Since Buyer failed to establish that he justifiably relied on any misrepresentation or concealment, this Court finds that the judgment was against the manifest weight of the evidence. Accordingly, Sellers' second and third assignment of errors are sustained.
III. Sellers' assignments of error are sustained. The judgment of the trial court is reversed.
The Court finds that there were reasonable grounds for this appeal.
We order that a special mandate issue out of this Court, directing the Barberton Municipal Court, County of Summit, to carry this judgment into execution. A certified copy of this journal entry shall constitute the mandate, pursuant to App.R. 27.

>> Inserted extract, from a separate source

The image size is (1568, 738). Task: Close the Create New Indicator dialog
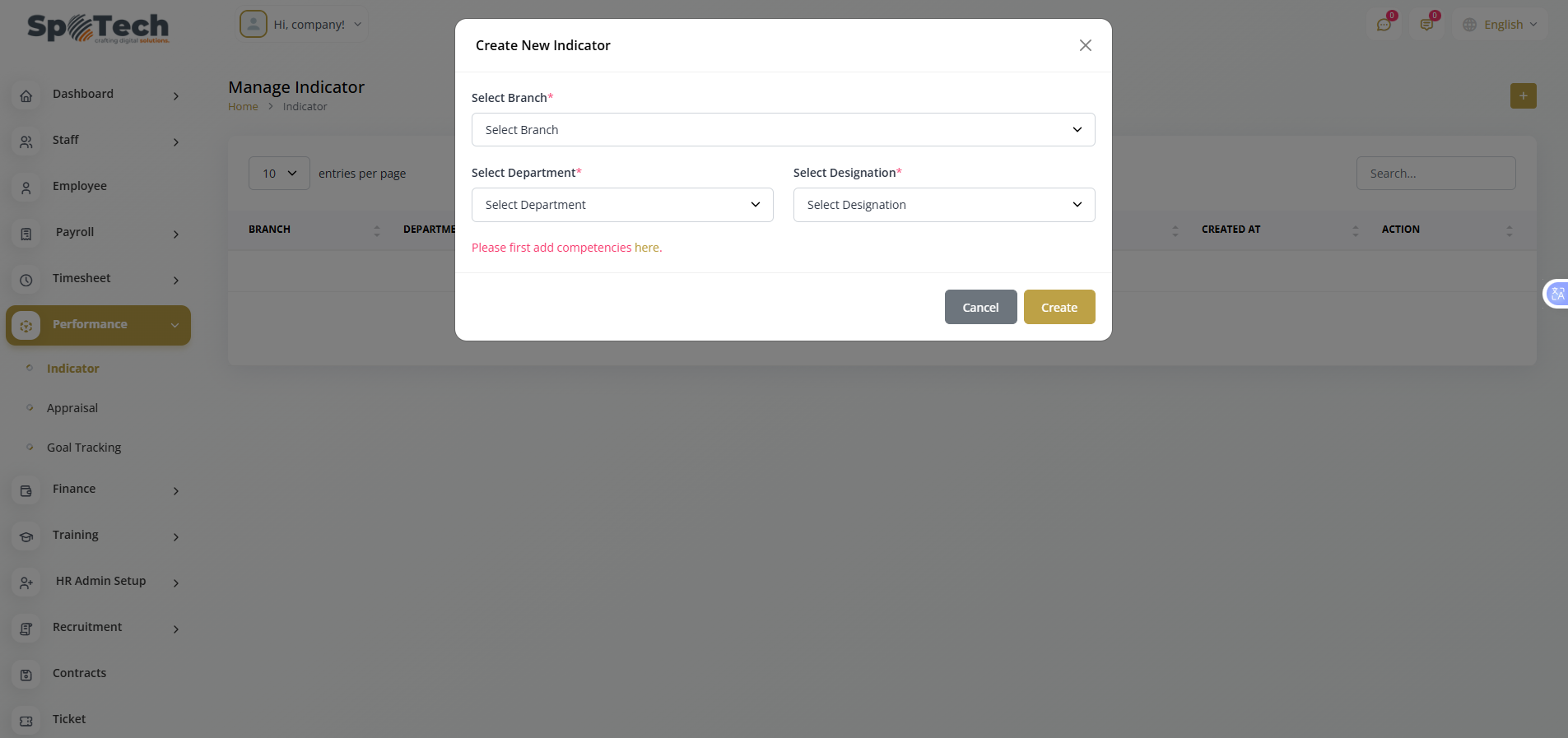tap(1085, 45)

Immediately upon the filing hereof, this document shall constitute the journal entry of judgment, and it shall be file stamped by the Clerk of the Court of Appeals at which time the period for review shall begin to run. App.R. 22(E).
Costs taxed to Appellee.
Exceptions.
______________________ BETH WHITMORE
FOR THE COURT SLABY, .P. J.
QUILLIN, J., CONCUR
(Quillin, J., retired Judge of the Ninth District Court of Appeals, sitting by assignment pursuant to Section 6 (C), Article IV, Constitution.)
1 This Court notes that because no transcript was available, a motion to certify a statement of the evidence pursuant to App.R. 9(C) was filed on January 7, 1999 by Sellers. The App.R. 9(C) statement was approved by the Barberton Municipal Court on September 24, 1999. Because the statement contained the trial judge's signature and was time-stamped, this Court finds it complied with App.R. 9(C).
2 The trial court's order was later amended on February 4, 2000 in order to comply with R.C. 2505.02.